Exercise
Wherever a line of the records contains "right", copy that line.

[Opening Data extract section]

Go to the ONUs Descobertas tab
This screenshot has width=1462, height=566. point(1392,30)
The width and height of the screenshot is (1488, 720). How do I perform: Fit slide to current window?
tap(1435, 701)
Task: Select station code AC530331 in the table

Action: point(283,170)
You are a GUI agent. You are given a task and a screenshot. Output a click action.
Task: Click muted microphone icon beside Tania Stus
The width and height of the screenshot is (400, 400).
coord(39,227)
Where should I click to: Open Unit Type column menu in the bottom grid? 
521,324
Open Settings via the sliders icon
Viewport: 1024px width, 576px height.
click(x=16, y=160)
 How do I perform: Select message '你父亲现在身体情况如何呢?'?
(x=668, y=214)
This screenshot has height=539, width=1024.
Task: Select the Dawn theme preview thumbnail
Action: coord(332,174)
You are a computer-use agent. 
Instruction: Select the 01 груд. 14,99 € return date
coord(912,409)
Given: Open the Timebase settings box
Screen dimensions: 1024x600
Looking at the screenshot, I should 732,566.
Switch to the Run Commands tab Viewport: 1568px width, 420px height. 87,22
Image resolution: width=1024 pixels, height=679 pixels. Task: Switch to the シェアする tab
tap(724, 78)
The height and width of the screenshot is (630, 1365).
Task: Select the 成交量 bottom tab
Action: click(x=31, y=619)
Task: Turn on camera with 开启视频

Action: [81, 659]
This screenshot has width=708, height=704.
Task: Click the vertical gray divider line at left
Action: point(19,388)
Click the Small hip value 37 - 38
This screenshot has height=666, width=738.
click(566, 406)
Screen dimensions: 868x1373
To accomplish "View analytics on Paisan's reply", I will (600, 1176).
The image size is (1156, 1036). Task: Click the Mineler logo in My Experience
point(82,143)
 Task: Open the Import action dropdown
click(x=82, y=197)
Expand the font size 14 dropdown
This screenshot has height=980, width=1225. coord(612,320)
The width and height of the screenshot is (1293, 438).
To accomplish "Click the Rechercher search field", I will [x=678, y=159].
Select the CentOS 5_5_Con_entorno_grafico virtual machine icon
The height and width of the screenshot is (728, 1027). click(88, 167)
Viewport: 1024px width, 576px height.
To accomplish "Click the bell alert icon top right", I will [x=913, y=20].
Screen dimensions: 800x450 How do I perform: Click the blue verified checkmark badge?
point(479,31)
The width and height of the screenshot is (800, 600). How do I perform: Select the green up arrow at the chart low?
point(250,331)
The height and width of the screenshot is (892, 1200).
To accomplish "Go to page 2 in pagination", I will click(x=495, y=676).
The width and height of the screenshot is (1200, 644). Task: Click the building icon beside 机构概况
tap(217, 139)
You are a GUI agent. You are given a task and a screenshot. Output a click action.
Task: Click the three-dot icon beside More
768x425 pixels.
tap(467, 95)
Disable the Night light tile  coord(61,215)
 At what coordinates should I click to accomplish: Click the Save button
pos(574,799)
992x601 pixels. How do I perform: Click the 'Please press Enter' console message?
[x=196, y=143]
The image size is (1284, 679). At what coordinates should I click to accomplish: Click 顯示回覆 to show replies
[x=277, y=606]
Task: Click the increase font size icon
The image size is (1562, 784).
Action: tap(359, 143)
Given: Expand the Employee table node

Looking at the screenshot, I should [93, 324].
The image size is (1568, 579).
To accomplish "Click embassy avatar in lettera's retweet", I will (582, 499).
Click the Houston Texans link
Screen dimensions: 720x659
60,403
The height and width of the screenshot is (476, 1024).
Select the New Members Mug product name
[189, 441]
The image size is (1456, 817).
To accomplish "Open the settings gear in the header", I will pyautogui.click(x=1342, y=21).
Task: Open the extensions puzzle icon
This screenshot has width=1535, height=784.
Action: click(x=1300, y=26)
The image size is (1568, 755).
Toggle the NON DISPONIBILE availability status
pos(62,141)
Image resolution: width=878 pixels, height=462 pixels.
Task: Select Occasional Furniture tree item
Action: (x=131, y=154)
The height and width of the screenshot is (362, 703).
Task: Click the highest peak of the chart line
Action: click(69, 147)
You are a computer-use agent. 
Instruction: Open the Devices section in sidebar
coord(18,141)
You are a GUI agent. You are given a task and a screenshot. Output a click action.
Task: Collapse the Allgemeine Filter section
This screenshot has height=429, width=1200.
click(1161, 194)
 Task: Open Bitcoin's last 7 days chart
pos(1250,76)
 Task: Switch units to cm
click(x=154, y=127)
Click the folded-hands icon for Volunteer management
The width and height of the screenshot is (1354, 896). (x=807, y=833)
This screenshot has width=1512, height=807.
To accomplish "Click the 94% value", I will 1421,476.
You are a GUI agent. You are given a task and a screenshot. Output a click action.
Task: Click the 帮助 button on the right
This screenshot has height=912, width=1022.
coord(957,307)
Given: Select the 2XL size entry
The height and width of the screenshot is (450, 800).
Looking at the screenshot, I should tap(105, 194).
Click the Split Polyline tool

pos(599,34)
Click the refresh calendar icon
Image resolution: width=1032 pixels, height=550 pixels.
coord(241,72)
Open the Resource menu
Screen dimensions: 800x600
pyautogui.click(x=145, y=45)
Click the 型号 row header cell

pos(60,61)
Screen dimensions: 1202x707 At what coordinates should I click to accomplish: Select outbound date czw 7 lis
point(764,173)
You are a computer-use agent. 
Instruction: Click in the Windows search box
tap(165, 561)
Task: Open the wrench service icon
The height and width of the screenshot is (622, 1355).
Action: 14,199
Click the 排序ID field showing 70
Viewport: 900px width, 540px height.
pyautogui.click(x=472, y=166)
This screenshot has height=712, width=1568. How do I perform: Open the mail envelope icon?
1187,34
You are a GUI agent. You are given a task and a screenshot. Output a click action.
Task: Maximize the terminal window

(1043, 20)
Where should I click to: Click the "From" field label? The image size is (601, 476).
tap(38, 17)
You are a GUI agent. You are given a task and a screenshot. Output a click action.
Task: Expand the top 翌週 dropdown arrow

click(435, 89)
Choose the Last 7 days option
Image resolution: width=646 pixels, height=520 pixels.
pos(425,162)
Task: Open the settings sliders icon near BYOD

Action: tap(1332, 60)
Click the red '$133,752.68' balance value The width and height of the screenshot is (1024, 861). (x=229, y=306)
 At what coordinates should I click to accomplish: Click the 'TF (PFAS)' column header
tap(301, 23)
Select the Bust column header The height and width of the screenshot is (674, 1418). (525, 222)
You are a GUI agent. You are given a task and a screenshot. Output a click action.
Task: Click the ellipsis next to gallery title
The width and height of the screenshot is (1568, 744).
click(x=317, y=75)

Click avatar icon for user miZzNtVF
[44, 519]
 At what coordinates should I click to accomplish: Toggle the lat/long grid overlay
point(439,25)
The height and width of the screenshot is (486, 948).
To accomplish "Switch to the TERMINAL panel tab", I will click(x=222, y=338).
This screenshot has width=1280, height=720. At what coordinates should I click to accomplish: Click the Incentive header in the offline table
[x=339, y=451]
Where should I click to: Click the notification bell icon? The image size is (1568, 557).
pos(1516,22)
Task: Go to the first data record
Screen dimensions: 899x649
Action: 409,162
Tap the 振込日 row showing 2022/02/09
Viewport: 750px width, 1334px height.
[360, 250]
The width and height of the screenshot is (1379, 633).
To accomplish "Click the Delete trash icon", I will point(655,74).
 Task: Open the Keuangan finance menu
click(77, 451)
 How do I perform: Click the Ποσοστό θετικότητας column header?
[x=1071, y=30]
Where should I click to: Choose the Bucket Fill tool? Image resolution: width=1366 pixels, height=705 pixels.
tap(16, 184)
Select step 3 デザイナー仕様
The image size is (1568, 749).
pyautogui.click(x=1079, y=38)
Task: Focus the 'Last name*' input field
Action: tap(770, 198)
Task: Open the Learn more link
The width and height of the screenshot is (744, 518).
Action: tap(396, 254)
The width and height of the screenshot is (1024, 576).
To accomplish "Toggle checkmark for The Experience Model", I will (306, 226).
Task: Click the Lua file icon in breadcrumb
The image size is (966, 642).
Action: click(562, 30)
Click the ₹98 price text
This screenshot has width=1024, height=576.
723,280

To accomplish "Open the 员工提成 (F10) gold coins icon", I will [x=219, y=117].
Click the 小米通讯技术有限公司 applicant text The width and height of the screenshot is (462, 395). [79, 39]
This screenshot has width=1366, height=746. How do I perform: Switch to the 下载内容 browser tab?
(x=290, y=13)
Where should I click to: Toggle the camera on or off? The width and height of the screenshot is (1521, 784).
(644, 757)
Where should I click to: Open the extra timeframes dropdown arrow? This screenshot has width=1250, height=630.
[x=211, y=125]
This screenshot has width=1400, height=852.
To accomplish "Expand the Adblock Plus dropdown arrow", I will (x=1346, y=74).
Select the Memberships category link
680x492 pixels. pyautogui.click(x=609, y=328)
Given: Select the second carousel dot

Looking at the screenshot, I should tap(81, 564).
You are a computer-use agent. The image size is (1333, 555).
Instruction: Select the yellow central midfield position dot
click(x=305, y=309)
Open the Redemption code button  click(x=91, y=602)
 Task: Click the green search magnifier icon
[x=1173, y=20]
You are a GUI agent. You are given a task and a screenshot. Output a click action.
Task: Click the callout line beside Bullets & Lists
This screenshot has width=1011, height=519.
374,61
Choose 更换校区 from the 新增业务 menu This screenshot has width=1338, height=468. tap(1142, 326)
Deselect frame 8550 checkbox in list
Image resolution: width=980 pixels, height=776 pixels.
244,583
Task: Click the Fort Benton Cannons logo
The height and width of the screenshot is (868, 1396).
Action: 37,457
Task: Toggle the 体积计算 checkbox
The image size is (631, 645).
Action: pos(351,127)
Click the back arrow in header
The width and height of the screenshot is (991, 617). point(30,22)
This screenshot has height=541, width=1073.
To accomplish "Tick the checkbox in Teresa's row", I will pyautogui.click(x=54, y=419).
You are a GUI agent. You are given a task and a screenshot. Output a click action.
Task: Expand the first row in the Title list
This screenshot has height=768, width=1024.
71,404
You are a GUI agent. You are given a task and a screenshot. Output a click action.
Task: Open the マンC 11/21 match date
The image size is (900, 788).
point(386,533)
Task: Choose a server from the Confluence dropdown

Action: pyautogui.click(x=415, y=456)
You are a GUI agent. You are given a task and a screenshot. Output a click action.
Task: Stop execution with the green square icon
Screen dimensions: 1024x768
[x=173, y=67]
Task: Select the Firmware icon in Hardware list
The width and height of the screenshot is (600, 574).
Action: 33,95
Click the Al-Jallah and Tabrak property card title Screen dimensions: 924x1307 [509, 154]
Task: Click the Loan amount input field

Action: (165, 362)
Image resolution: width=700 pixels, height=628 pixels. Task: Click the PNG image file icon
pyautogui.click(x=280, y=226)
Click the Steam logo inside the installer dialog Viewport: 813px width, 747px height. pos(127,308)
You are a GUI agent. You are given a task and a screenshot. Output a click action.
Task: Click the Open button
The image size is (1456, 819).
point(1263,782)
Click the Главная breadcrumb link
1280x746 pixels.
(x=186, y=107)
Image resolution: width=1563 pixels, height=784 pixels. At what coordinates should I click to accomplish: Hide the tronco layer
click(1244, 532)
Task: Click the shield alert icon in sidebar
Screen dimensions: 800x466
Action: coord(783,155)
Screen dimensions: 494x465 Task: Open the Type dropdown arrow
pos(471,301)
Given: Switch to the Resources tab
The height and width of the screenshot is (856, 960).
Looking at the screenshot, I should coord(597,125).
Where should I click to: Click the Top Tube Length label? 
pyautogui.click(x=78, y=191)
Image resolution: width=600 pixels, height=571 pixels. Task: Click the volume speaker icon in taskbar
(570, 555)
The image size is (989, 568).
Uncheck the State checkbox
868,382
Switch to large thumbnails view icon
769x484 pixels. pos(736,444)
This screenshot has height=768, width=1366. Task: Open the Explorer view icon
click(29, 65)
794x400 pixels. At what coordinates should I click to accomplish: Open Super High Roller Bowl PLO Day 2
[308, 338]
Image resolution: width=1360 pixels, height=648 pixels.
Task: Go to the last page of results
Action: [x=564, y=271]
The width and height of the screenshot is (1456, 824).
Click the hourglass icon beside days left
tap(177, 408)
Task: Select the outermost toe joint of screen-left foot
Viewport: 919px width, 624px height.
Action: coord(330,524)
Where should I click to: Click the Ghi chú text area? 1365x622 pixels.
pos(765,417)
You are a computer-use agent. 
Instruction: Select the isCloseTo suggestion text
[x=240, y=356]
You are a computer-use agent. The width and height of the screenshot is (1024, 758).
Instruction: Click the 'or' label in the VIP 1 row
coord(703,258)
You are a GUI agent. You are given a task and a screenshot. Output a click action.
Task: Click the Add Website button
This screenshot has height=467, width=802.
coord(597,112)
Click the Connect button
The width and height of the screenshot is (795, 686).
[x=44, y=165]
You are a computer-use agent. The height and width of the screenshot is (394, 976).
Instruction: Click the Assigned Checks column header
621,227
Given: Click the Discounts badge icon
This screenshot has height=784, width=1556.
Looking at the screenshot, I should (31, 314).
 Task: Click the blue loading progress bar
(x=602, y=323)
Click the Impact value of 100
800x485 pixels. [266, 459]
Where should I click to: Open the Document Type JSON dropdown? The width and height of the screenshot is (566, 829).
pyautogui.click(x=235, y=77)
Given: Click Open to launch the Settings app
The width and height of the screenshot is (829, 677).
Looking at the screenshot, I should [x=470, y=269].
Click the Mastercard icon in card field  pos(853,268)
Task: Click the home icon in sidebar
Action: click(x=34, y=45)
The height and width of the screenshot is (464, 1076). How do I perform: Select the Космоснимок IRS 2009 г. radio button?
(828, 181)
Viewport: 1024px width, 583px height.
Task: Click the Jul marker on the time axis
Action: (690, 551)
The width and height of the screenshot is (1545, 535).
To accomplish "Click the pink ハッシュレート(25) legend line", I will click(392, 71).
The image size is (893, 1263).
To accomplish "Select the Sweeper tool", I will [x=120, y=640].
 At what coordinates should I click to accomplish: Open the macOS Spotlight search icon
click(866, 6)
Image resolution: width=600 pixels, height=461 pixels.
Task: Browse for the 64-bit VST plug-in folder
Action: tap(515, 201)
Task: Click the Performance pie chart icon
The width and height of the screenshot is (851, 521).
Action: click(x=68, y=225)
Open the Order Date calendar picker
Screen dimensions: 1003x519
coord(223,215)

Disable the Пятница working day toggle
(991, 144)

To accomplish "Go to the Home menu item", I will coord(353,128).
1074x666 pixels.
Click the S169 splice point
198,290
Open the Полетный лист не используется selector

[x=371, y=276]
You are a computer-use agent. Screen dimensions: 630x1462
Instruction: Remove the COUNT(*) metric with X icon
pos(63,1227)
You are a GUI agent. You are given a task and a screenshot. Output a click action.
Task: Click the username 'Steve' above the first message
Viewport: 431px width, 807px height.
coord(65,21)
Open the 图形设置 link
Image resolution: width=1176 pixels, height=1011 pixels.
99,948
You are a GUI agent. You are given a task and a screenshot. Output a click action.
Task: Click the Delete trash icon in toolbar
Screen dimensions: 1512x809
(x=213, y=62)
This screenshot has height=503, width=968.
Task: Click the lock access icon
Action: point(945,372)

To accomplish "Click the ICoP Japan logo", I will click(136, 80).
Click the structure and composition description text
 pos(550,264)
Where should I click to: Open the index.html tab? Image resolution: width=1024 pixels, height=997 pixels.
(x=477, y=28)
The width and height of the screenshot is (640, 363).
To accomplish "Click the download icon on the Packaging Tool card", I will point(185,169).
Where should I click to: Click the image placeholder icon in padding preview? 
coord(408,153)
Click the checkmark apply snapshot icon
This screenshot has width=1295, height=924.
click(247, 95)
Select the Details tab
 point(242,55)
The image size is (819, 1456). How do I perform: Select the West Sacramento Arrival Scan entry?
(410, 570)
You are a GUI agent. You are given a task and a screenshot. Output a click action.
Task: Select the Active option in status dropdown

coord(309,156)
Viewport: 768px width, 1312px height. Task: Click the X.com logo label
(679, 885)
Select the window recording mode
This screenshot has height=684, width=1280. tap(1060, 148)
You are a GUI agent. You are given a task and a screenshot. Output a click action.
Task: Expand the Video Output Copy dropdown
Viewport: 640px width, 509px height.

[Closing Data extract section]

Expected answer
To accomplish "Click the bell alert icon top right", I will [x=913, y=20].
Task: Click the 帮助 button on the right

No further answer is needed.